Nous continuions à discuter sans relâche, passant des banalités à des sujets plus profonds. Nous parlions de tout et de rien, jusqu’à ce que j’aborde un sujet plus sombre : Julia, la conseillère de Julius. Isis avait presque oublié son existence, mais pas moi. J’avais appris qu’elle était responsable de l’attaque menée par la chasseuse de vampires rousse.

— Elle voulait être reconnue pour son pouvoir, mais elle a choisi la mauvaise manière pour y parvenir. Julius l’a écartée, mais il ne voulait pas la perdre non plus, alors il l’a envoyée gérer un village du clan Grimkiller. Elle a ce qu’elle voulait : du pouvoir, mais Julius n’a plus à s’en soucier, et le village est entre des mains compétentes, expliquai-je.

Isis sembla surprise.

— Je ne l’aurais pas imaginé aussi clément. Et qu’a pensé Astra de tout ça ? — Pour être honnête, je n’ai pas vraiment reparlé à Astra depuis… votre rupture, avouai-je.

C’est alors qu’Isis me révéla, sans en faire tout un drame, qu’elle et Astra étaient à nouveau ensemble. Sa manière de le dire, avec tant de simplicité, me laissa sans voix. Ma sœur avait une capacité incroyable à me surprendre, toujours. En l’observant de plus près, je remarquai quelque chose de différent en elle. Ses muscles étaient plus définis, et son côté vampirique s’était intensifié. Ses yeux, d’un doré lumineux autrefois, tiraient maintenant vers le rouge. Ce n’étaient pas tout à fait des yeux de vampire, mais ils n’étaient plus complètement humains non plus. Je voulais lui en parler, mais je décidai de ne pas le faire. Isis avait dû faire des sacrifices pour acquérir cette force, et je ne voulais pas qu’elle se sente coupable.

Même si elle était désormais une demi-vampire, elle restait ma sœur, et la peur que j’avais eue de la perdre s’était révélée infondée. Boire du sang n’avait pas changé sa nature profonde. Elle était toujours la même Isis, fidèle à elle-même, et cela me rassurait énormément.

Avec l’accord d’Astra, je m’installai au château durant mes jours de repos. Je passais tout mon temps avec ma sœur, sachant que ni elle ni moi ne resterions ici bien longtemps. Mais, au fil des jours, je remarquai qu’Isis semblait préoccupée. Astra me confia que ma sœur faisait des cauchemars terribles toutes les nuits. Isis refusait d’en parler, mais je n’allais pas la laisser se renfermer.

À force d’insister, Isis finit par tout me révéler : le démon se rapprochait. Elle le voyait dans ses cauchemars, mais aussi à l’état de veille, comme une ombre sinistre dans les recoins du château. Elle sentait que l’attaque était proche.

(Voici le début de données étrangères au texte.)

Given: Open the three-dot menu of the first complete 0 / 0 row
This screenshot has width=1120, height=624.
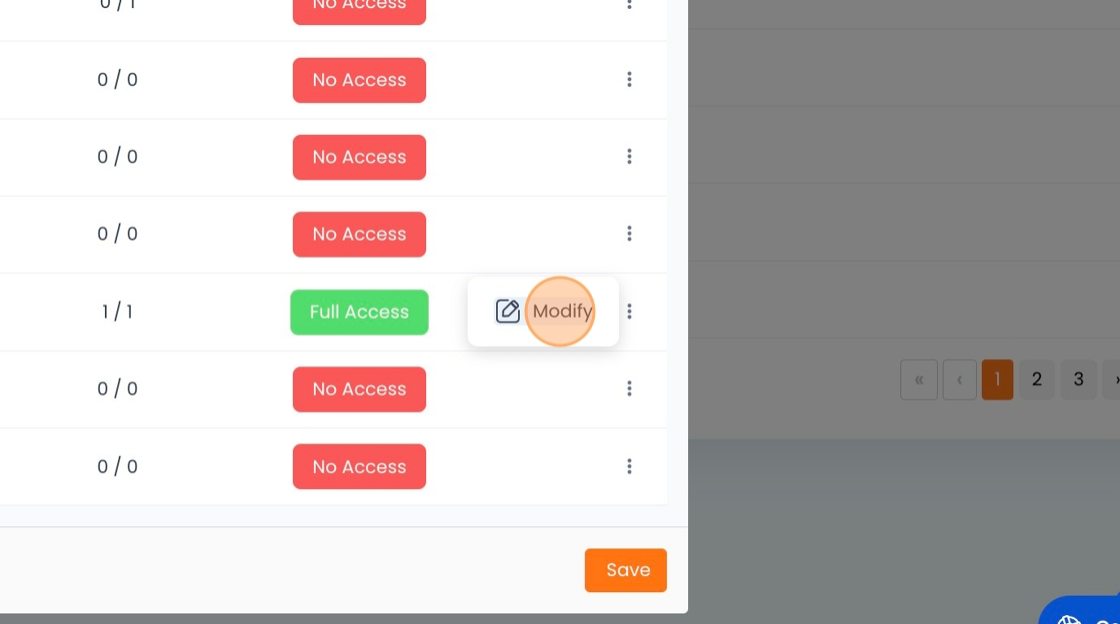Looking at the screenshot, I should pos(629,79).
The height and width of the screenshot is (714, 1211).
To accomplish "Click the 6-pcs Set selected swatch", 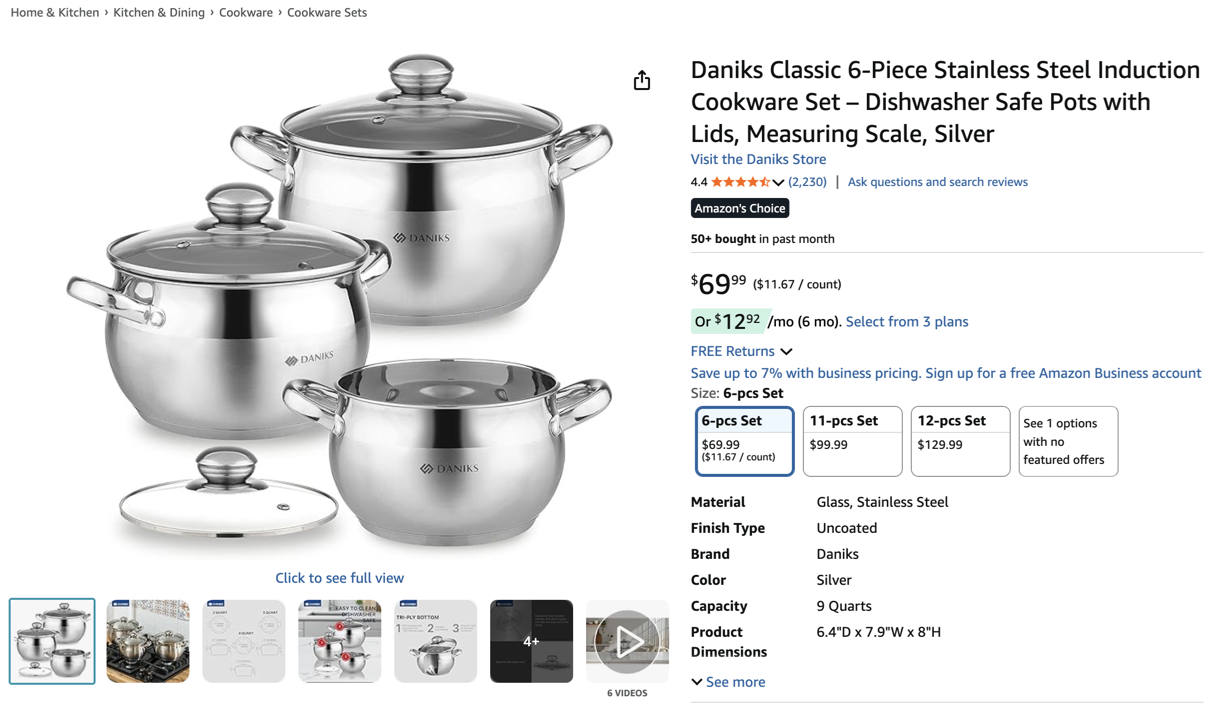I will tap(744, 441).
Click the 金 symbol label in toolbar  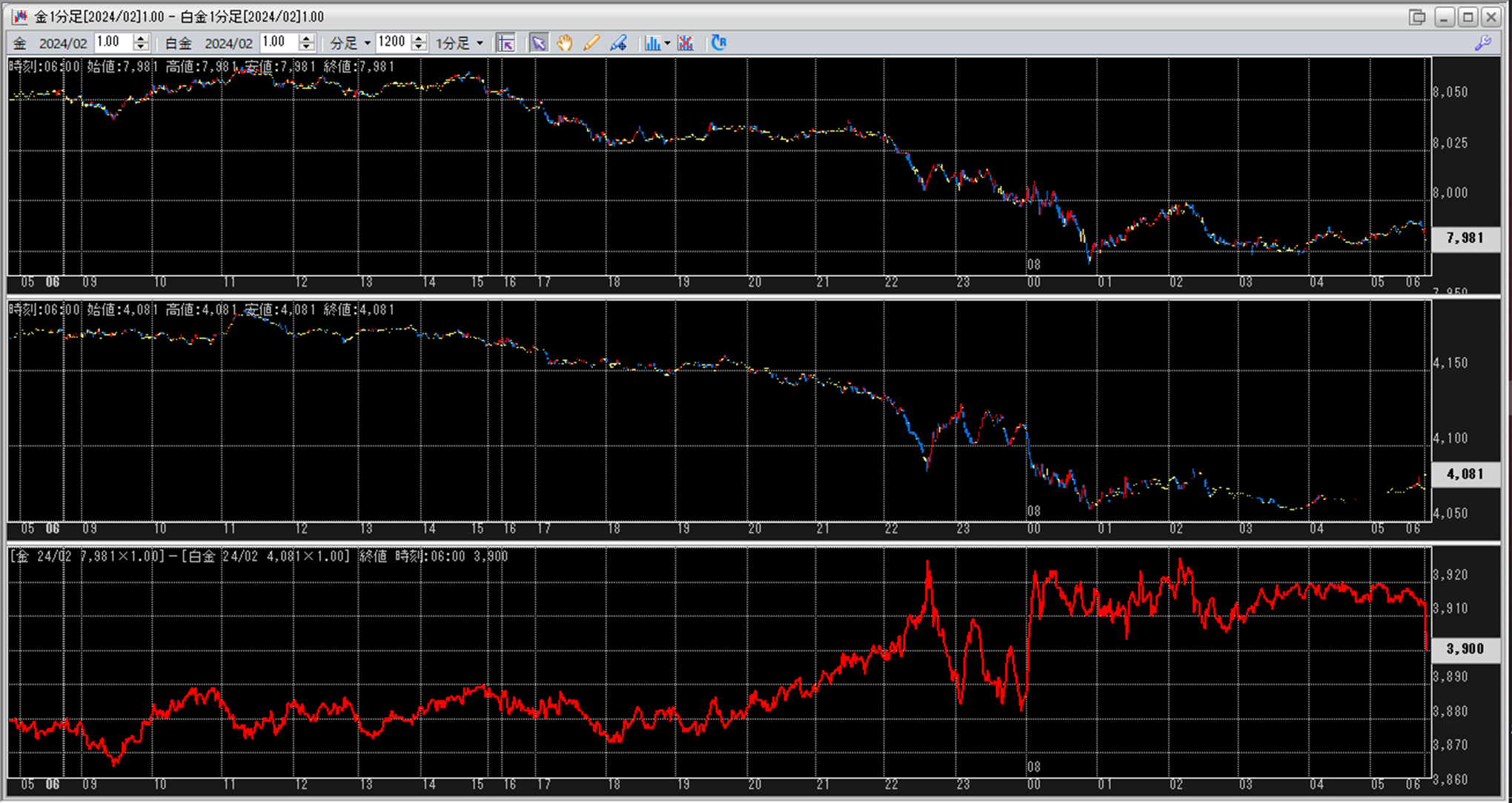20,43
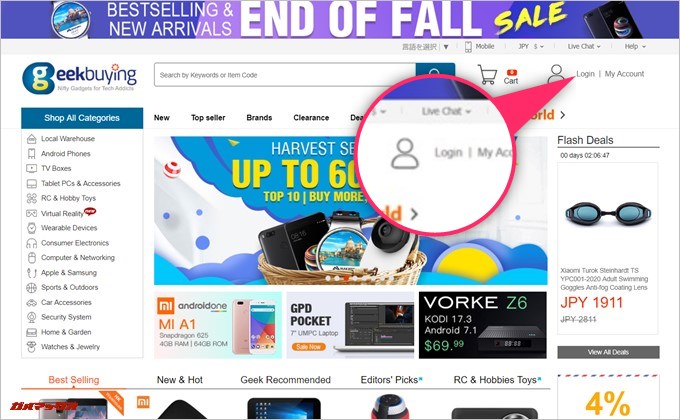
Task: Select the Local Warehouse house icon
Action: 31,139

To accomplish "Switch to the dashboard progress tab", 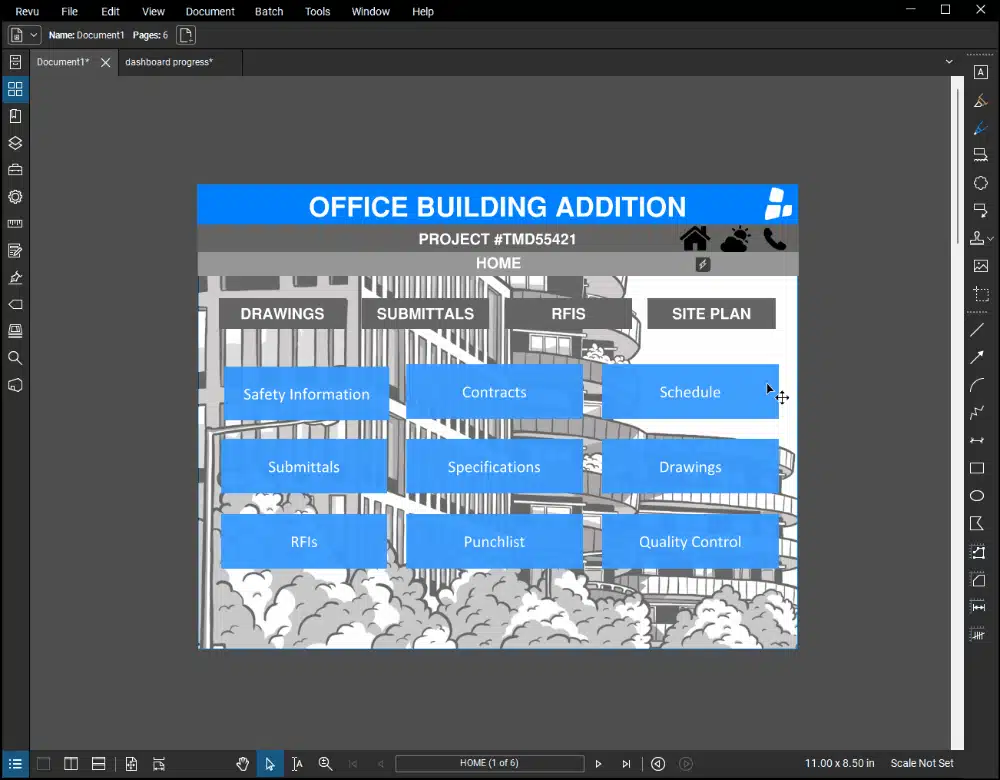I will [x=167, y=61].
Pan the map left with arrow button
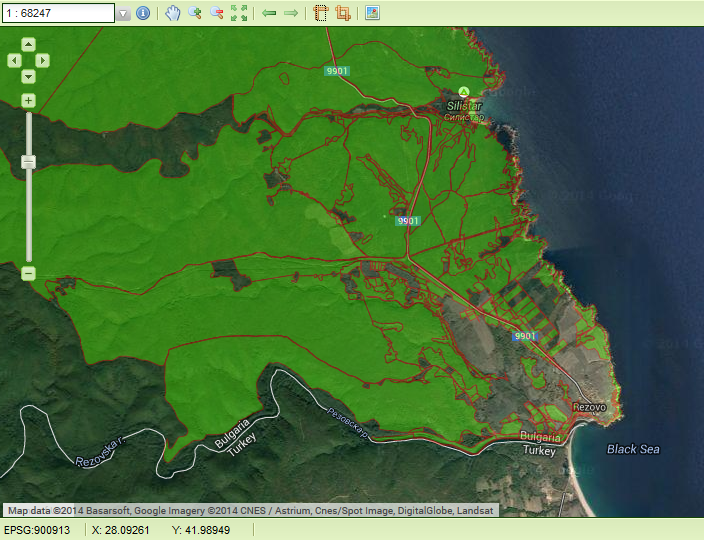 click(x=14, y=61)
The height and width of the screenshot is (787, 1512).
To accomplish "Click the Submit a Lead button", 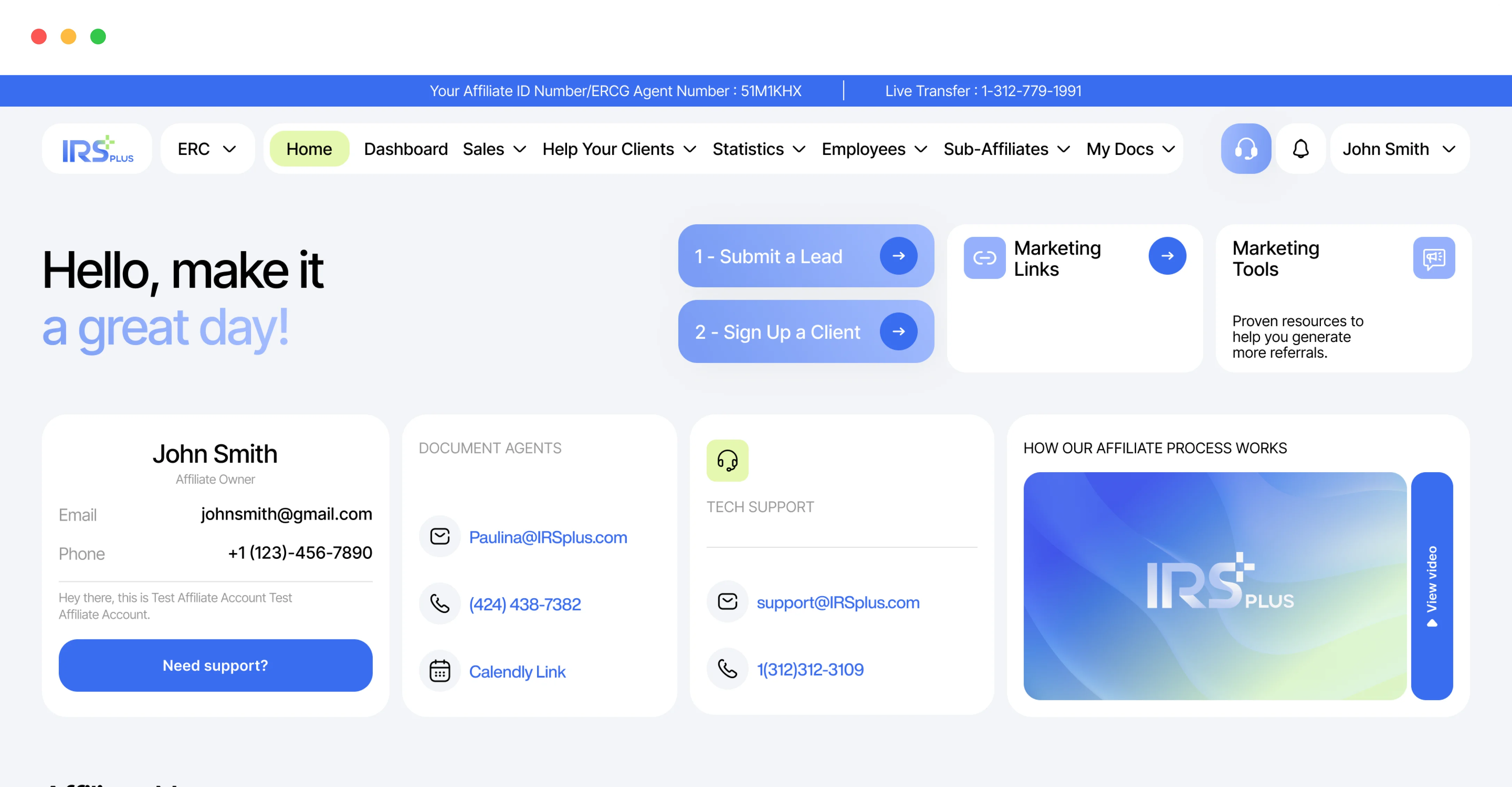I will [805, 256].
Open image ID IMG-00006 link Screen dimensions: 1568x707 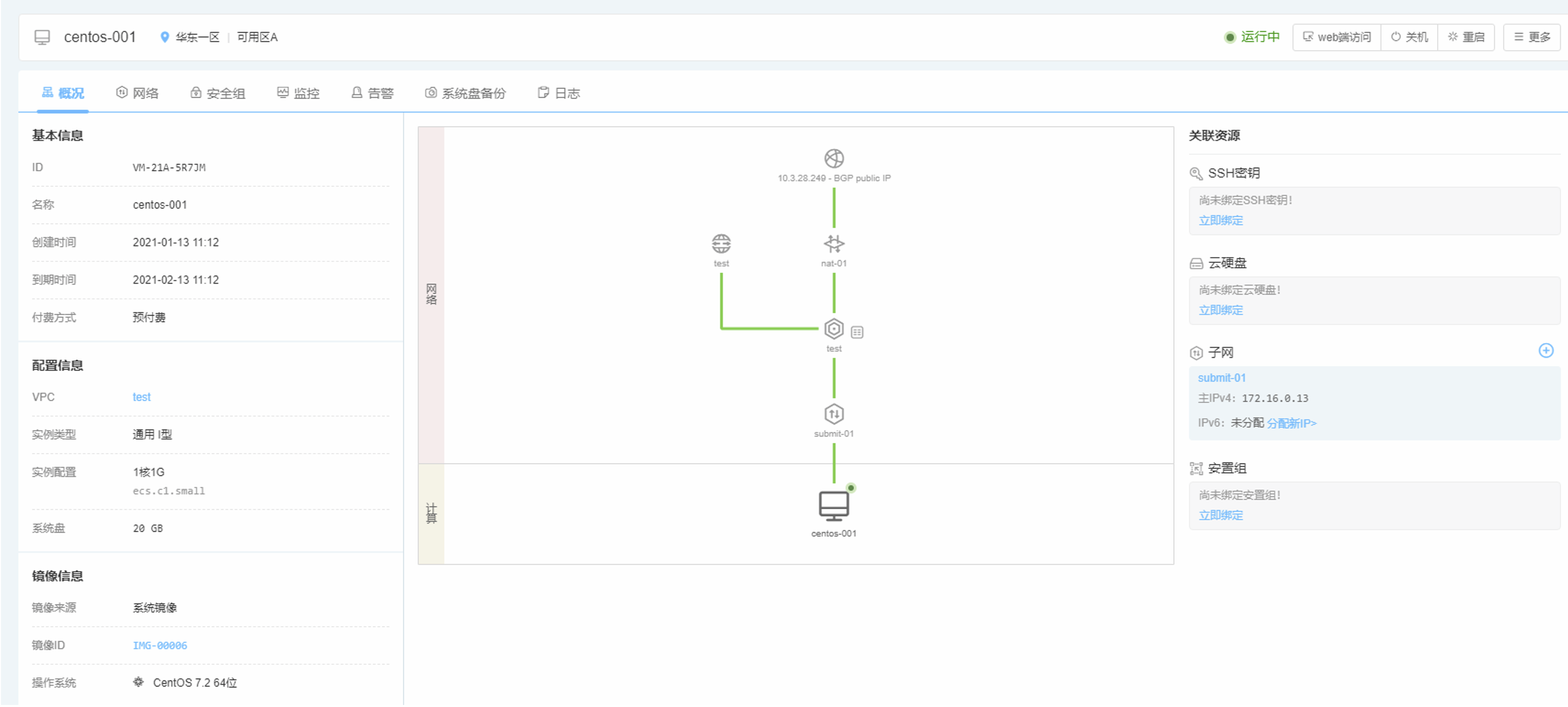160,646
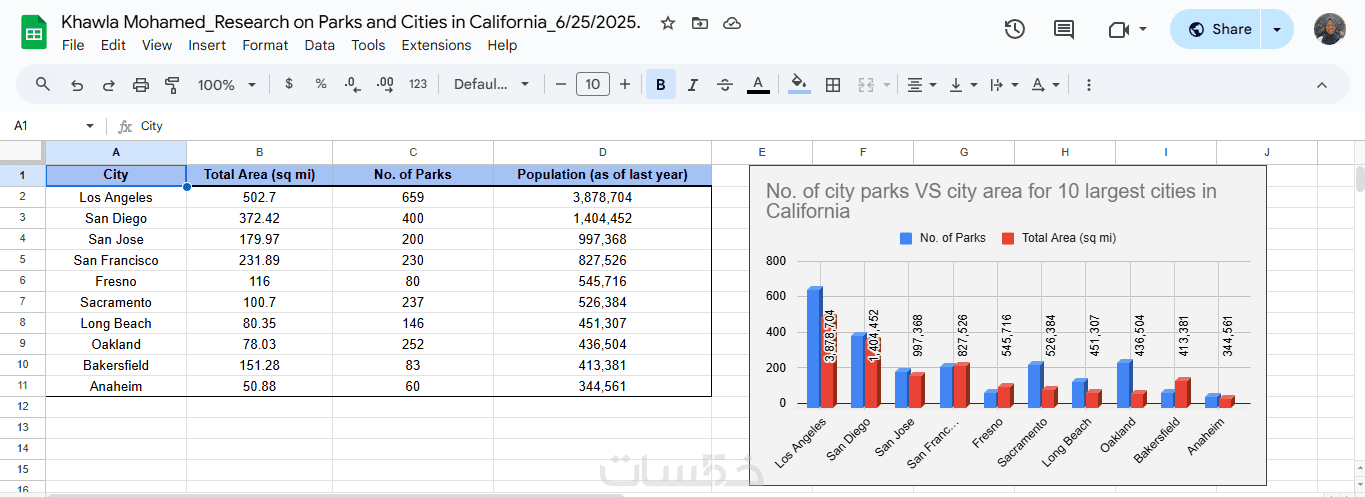
Task: Open version history clock icon
Action: 1014,29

Astra, toujours aussi pragmatique, décida d’évacuer le château le jour même. Le combat aurait lieu ici, sur un terrain que nous connaissions, loin des habitations.

À peine avions-nous fini l’évacuation que le château résonna d’un fracas assourdissant. La première chose qui me frappa fut l’odeur. Un relent de pourriture indescriptible emplit l’air. Tout le monde, d’un même geste, se boucha le nez. Nous nous précipitâmes, ma sœur, Astra, les gardes et moi, vers la source du bruit. Nous savions tous ce que cela signifiait. Le démon était là, et il avait choisi son moment.